Und trotzdem: Jornod spricht von einem Gefühl von Alleinsein, wenn sie aufgrund ihrer Hautfarbe Rassismus erlebte. «Meine Familie versucht das zwar zu verstehen, doch sie hat es eben nicht selber erlebt», sagt Jornod. Sie wisse zwar, dass sie ein gleichwertiges Mitglied ihrer Familie sei – «doch diese Differenz wird immer da sein».
Gleichzeitig zögert sie, sich auf die Suche nach ihrer leiblichen Mutter zu machen – auch wegen der Ungewissheit, wie beide Seiten reagieren würden. Würde sich ihre Mutter überhaupt für sie interessieren? Würde sie selbst ihr Vorwürfe machen, wenn sie die genauen Umstände der Adoption kennen würde?
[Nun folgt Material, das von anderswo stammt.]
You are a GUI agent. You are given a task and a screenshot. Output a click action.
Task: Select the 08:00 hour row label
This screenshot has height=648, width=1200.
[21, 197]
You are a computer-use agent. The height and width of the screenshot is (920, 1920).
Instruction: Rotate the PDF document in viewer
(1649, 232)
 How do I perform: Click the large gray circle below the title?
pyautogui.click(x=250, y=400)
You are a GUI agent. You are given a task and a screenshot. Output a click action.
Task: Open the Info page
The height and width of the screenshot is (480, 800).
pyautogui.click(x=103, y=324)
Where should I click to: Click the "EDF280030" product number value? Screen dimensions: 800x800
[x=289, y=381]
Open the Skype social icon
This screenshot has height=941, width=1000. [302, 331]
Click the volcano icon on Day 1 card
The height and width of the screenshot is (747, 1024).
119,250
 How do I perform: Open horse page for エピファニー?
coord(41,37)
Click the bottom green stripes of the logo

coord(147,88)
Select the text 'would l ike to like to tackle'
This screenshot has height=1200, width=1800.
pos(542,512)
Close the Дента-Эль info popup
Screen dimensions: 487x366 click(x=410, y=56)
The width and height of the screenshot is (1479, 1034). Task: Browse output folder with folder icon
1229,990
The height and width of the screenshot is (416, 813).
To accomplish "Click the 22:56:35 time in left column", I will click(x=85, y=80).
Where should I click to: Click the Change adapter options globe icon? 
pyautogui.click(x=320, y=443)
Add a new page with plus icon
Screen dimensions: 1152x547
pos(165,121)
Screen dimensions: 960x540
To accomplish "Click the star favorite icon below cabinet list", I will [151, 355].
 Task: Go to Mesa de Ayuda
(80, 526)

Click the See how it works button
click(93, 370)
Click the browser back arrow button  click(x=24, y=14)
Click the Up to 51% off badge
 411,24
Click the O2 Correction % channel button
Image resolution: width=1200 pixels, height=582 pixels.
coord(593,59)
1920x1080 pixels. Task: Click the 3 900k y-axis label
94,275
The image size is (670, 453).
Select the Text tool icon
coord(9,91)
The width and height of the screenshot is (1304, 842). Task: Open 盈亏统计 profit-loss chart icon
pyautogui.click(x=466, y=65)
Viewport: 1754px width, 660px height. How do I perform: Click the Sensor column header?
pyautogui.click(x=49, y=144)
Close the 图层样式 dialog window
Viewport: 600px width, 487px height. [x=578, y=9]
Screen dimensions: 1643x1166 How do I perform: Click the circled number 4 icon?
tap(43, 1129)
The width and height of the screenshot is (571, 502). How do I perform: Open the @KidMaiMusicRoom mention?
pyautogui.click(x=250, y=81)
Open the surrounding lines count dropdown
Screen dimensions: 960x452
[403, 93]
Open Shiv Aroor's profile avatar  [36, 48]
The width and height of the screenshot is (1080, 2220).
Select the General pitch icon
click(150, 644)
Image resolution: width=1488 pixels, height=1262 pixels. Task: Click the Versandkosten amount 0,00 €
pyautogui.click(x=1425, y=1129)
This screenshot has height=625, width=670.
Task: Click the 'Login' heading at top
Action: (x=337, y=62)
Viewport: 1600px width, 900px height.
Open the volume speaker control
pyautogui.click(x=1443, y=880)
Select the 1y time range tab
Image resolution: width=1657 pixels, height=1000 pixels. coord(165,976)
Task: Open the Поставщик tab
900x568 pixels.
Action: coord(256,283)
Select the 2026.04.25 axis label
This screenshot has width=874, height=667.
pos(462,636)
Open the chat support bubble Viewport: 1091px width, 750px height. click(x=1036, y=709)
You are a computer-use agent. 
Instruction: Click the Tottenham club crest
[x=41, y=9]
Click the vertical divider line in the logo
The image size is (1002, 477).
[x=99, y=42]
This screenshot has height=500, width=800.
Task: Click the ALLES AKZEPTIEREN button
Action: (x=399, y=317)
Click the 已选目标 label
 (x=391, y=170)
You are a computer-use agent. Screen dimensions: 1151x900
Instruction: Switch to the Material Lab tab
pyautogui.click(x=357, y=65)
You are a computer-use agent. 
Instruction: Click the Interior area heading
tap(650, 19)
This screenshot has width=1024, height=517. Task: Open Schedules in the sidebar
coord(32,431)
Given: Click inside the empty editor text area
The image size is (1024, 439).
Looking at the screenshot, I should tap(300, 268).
Und was würde das für die Beziehung zu ihren Adoptiveltern bedeuten?
Jornods Eltern waren ihr gegenüber transparent, was ihre Herkunft anbelangt. «Sie haben immer gesagt, dass sie mit mir nach Brasilien reisen, wenn ich das will.» Lange habe sie das nicht interessiert, doch im Alter von zehn Jahren wollte sie plötzlich. Die Familie ging für zwei Monate nach Südamerika und besuchte das Waisenhaus, in dem Lara einst gelebt hatte. «Sie sagte, dass sie glücklich sei, Schweizerin zu sein – und dass sie zurück nach Bern wolle», erinnert sich ihr Vater.
«Ich sage ihr immer noch, dass ich – wenn sie will – morgen nach Brasilien fliege, um ihre leiblichen Eltern zu suchen», erzählt Vater Jornod. Er wünschte sich, dass Lara eines Tages Ja sagt – und den Ordner, in dem alle Unterlagen zur Adoption gesammelt sind, aus dem Schrank nimmt.